Cost utility of lifelong immunoglobulin replacement vs stem cell transplant to treat agammaglobulinemia
JAMA Nov 19, 2021
Sun D, Heimall JR, Greenhawt MJ, et al. - Immunoglobulin replacement therapy (IRT) is more costly than hematopoietic stem cell transplant (HSCT) for agammaglobulinemia treatment in the US. IRT averted more premature deaths but failed to substantially increase quality of life vs HSCT. IRT may become a more cost-effective strategy if US IRT cost is decreased by 51% to a value similar to IRT costs in countries implementing value-based pricing.
This is an economic analysis with Markov analysis to model the base-case scenario of a patient aged 12 months with congenital agammaglobulinemia undergoing lifelong IRT vs matched sibling donor (MSD) or matched unrelated donor (MUD) HSCT.
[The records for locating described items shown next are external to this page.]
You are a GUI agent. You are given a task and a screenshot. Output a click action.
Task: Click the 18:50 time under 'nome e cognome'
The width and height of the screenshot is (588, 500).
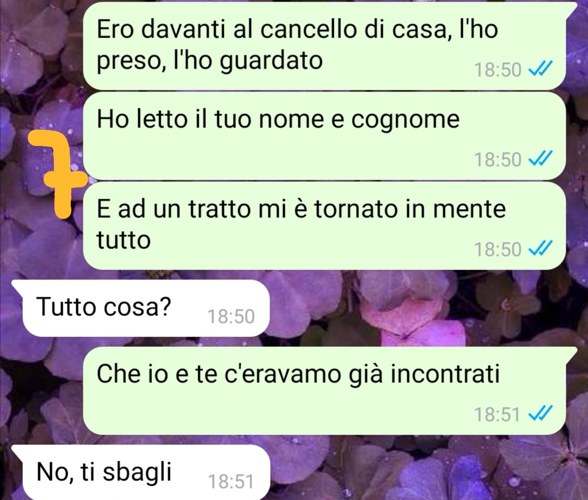tap(498, 160)
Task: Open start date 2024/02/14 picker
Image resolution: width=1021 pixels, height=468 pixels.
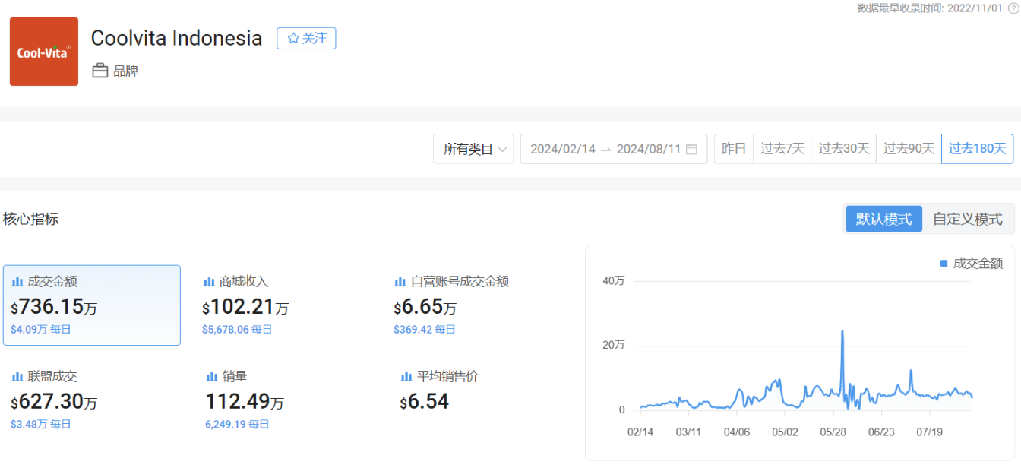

Among patients with congenital agammaglobulinemia, lifelong IRT was more expensive than HSCT ($1,512,946 vs $563,776 [MSD] and $637,036 [MUD]) and provided similar quality-adjusted life-years (20.61 vs 17.25 [MSD] and 17.18 [MUD]).
Lifelong IRT was not cost-effective than HSCT but reduced premature deaths 37% relative to HSCT without a commensurate increase in quality of life.
Reduction in IRT annual price from $60 ,145 to less than $29, 469 may render it the more cost-effective strategy.